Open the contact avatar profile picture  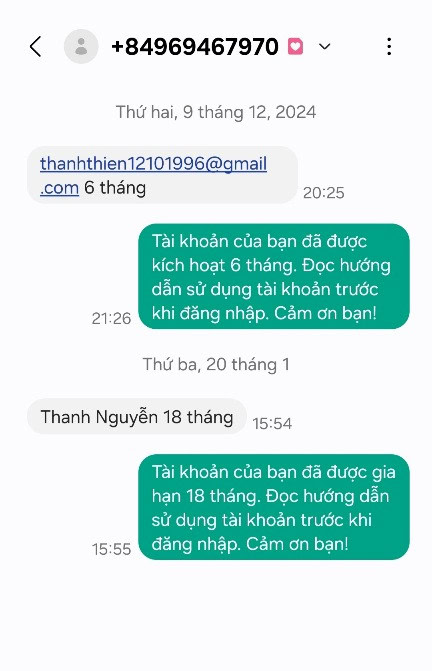(x=81, y=46)
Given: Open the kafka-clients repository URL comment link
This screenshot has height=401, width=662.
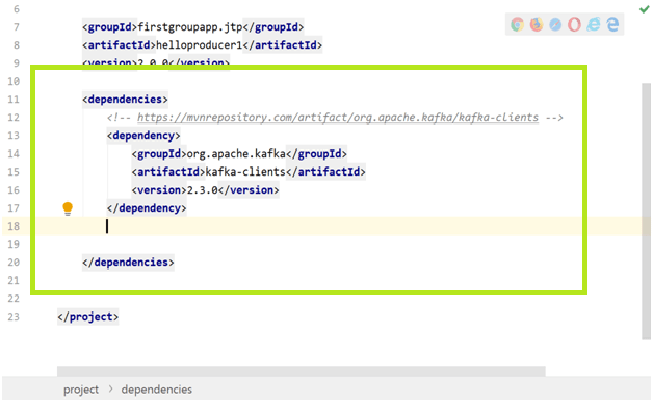Looking at the screenshot, I should 338,117.
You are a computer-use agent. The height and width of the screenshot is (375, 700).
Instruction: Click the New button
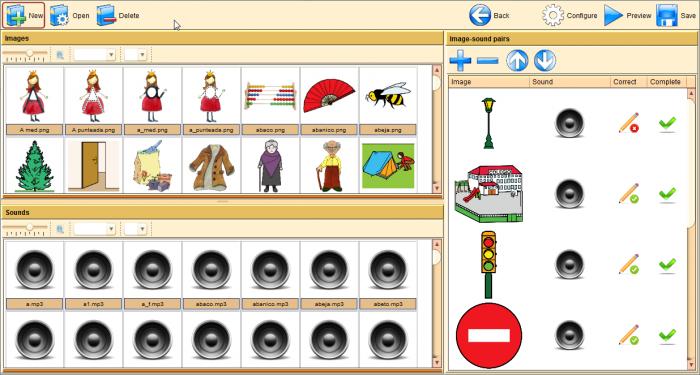(24, 16)
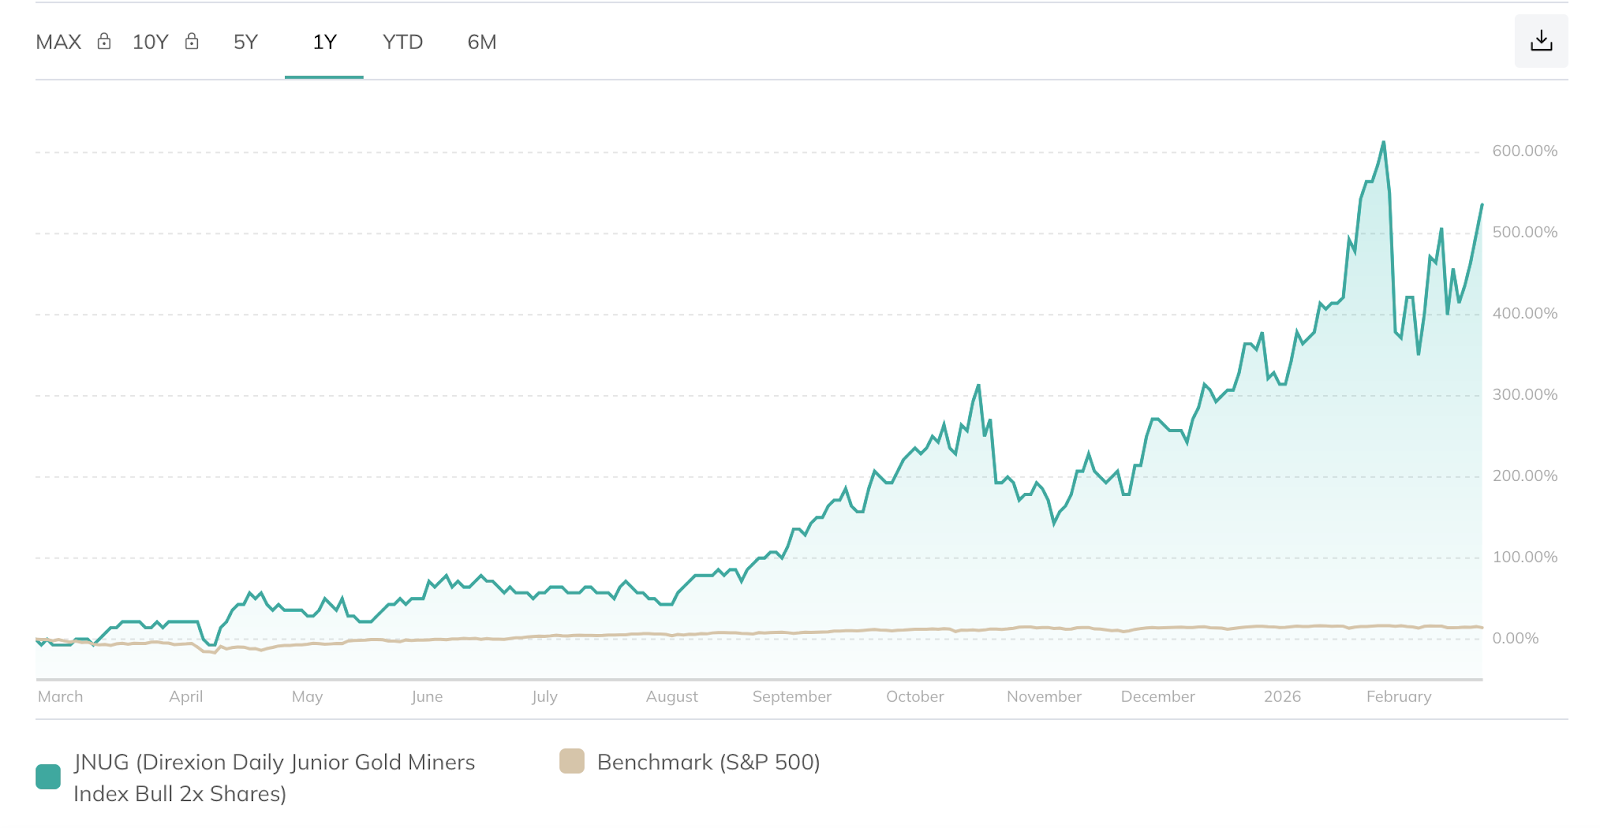Choose the 5Y time range
This screenshot has height=828, width=1600.
coord(245,42)
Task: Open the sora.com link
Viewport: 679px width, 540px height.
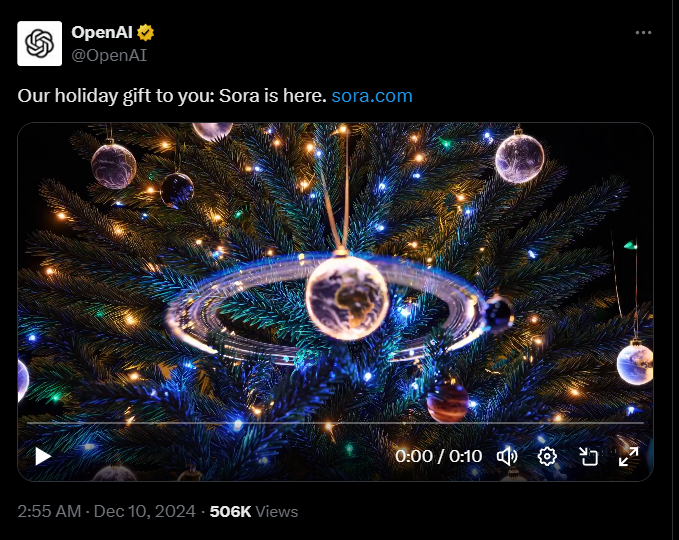Action: click(372, 96)
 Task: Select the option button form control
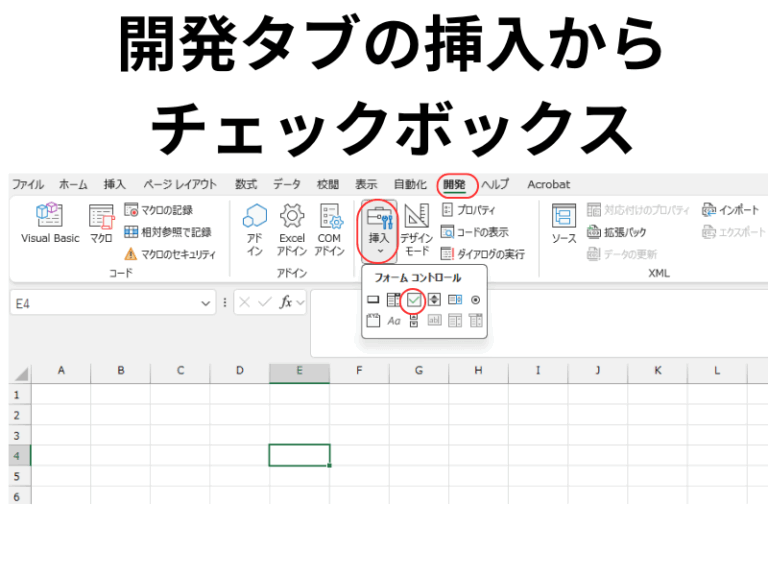click(476, 299)
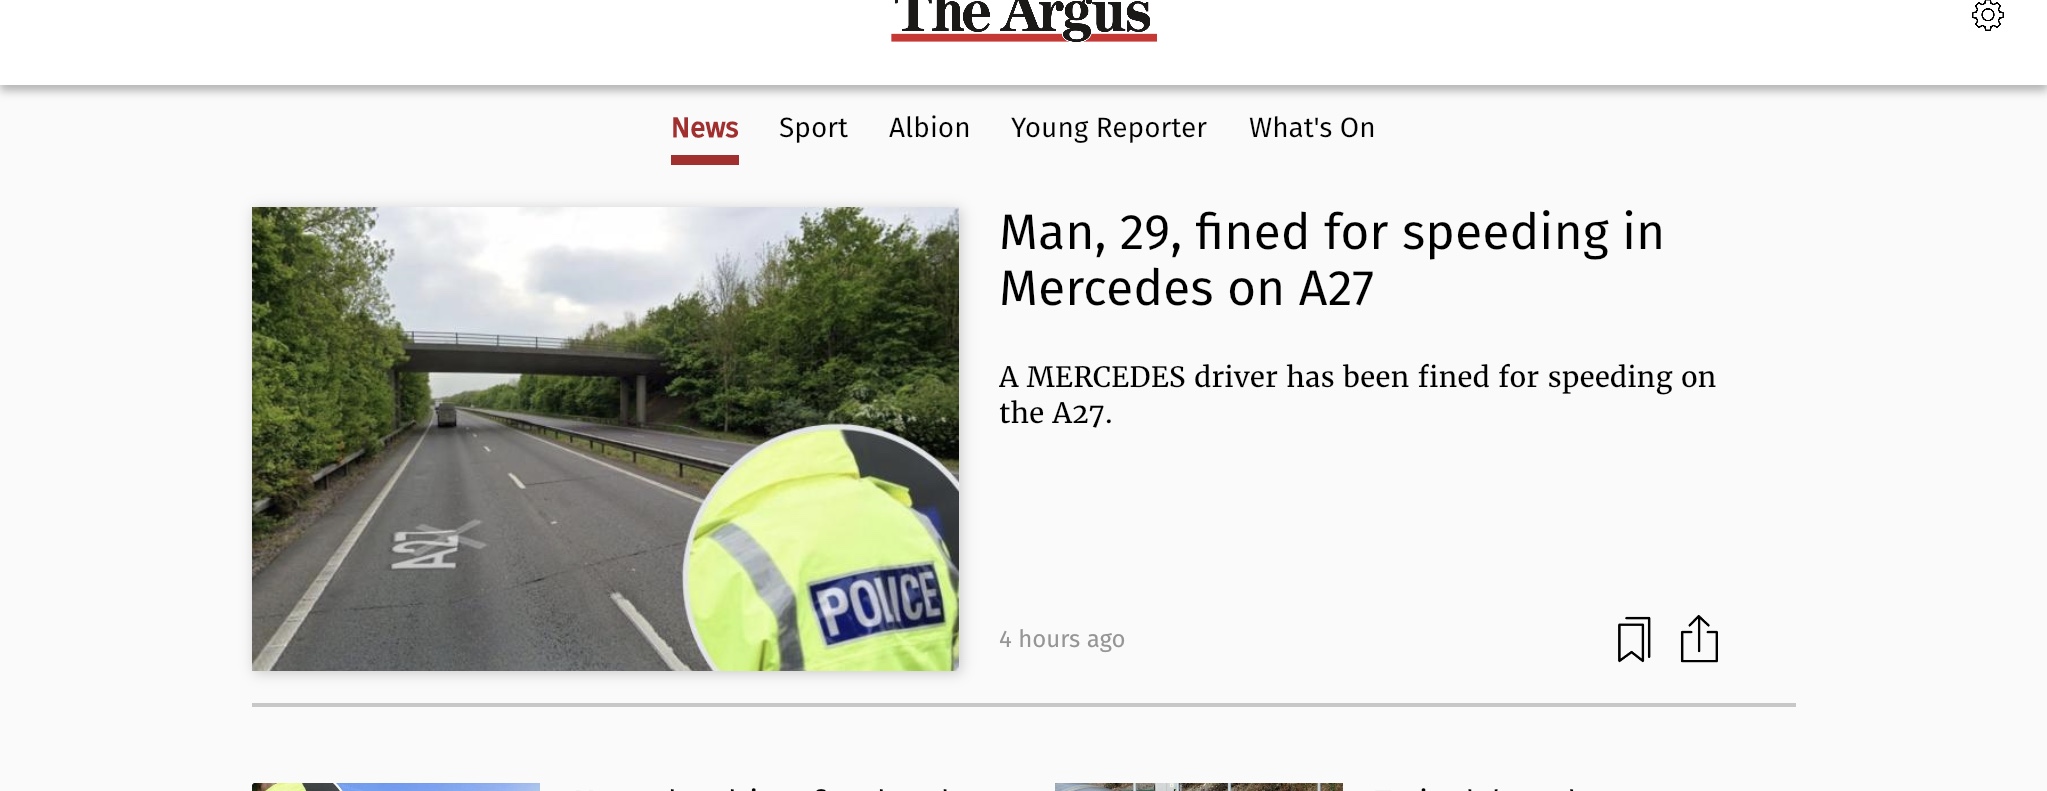The width and height of the screenshot is (2047, 791).
Task: Bookmark the Mercedes speeding article
Action: click(1633, 639)
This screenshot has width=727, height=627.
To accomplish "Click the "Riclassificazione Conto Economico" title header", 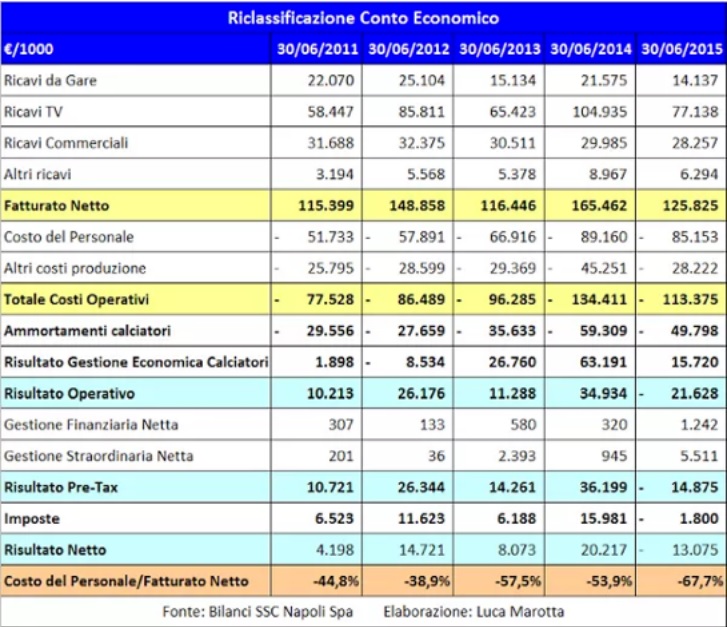I will coord(363,18).
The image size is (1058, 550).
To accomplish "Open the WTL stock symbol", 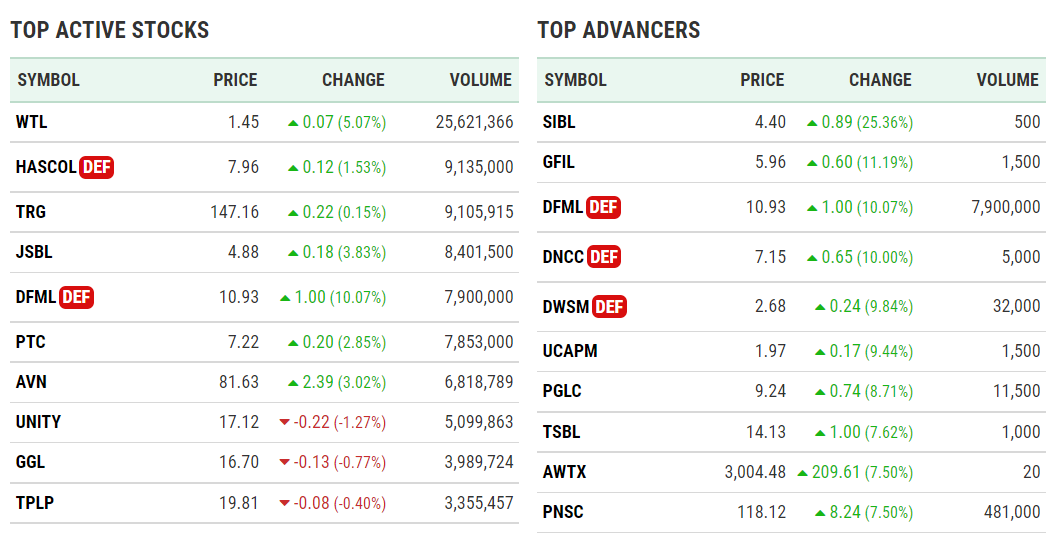I will 31,122.
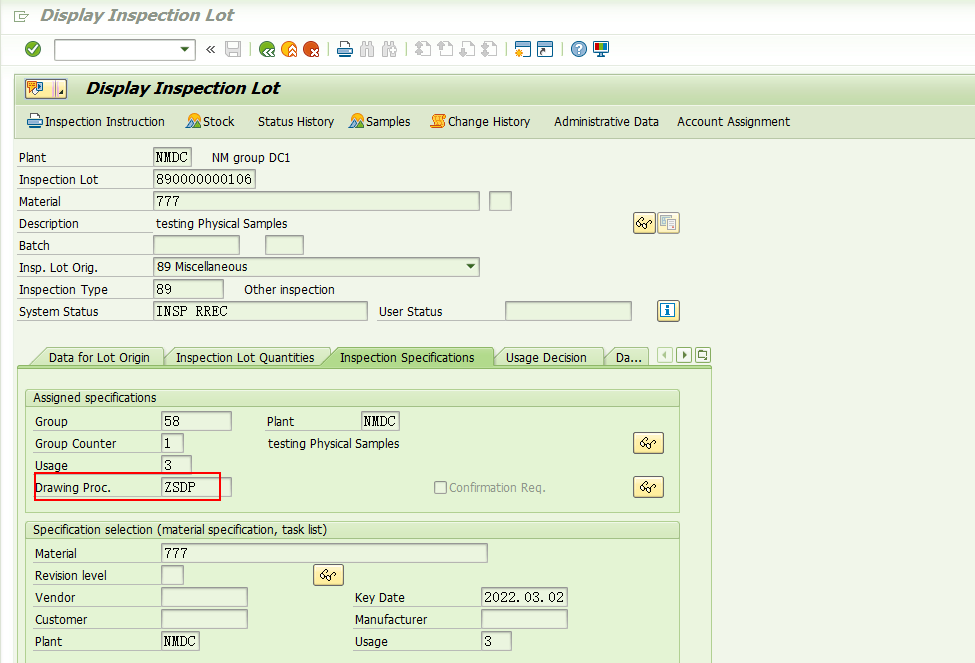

-*-

* _Exercise brief_
Starting at the line that contains "This screenshot has height=401, width=662." and ending at the line that contains "Task: Open the sora.com link", transcribe the material above exactly, excluding pictures.

* _Answer to the exercise_
This screenshot has height=401, width=662.
Looking at the screenshot, I should 338,117.
You are a computer-use agent. The height and width of the screenshot is (375, 700).
Instruction: Click the New button
(24, 16)
Choose the 5Y time range
This screenshot has height=828, width=1600.
coord(245,42)
Task: Open the sora.com link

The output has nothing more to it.